Last year, the CFB Board strengthened its ethics curriculum and recently hired a director of investigations. Can you elaborate on those moves?
They are very serious about their mission to protect and serve the public and to do that by making sure that CFP practitioners are well-educated. Now that there are 65,000 of them and growing, [board members] wanted to make sure they had the manpower to enforce adherence to the fiduciary standards and all the other things. Their holy grail is to make sure that [the CFP] mark is meaningful to the public and to the industry.
What would you advise the Mega Millions winner?
I thought you would suggest taking the lump sum.

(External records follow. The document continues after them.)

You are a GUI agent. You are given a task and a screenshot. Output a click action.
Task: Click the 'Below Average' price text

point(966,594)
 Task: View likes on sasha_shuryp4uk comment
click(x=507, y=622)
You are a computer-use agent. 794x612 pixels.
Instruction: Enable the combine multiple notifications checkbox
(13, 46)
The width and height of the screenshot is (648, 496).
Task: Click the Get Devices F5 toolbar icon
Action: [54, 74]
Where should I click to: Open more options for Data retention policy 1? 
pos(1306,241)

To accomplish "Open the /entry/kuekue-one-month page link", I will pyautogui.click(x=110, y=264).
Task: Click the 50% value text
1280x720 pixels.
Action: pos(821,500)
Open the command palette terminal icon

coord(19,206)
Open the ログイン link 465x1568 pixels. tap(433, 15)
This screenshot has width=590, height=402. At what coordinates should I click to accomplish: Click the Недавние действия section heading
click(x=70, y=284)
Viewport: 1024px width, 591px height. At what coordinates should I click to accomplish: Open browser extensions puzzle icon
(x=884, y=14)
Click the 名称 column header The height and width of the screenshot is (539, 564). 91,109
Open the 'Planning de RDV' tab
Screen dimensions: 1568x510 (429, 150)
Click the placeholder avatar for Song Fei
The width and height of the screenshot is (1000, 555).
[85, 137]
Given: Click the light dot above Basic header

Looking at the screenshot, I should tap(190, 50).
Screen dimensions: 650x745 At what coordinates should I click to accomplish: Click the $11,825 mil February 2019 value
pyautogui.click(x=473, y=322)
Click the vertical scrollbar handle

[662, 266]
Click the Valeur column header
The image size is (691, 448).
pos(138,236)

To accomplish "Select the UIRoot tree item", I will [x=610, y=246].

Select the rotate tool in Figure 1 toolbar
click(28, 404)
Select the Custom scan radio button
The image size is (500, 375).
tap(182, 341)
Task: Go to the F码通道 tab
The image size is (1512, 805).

Before you take a lump sum, it's not as much a math decision as it is a personality decision. When I have people come to me and they have the option of taking a pension as a lump sum when retiring, the first questions I ask: "Did you save any money in your 401(k)? Do you have credit card balances?" And if the answer is, "No, I haven't any money in my 401(k), and yes, I have credit card balances," then I just say, "Stop there and take the pension. Because your relationship with money hasn't historically been very good. And my experience has been that it's probably not going to change when you get a lump sum. … In fact, it will make it worse."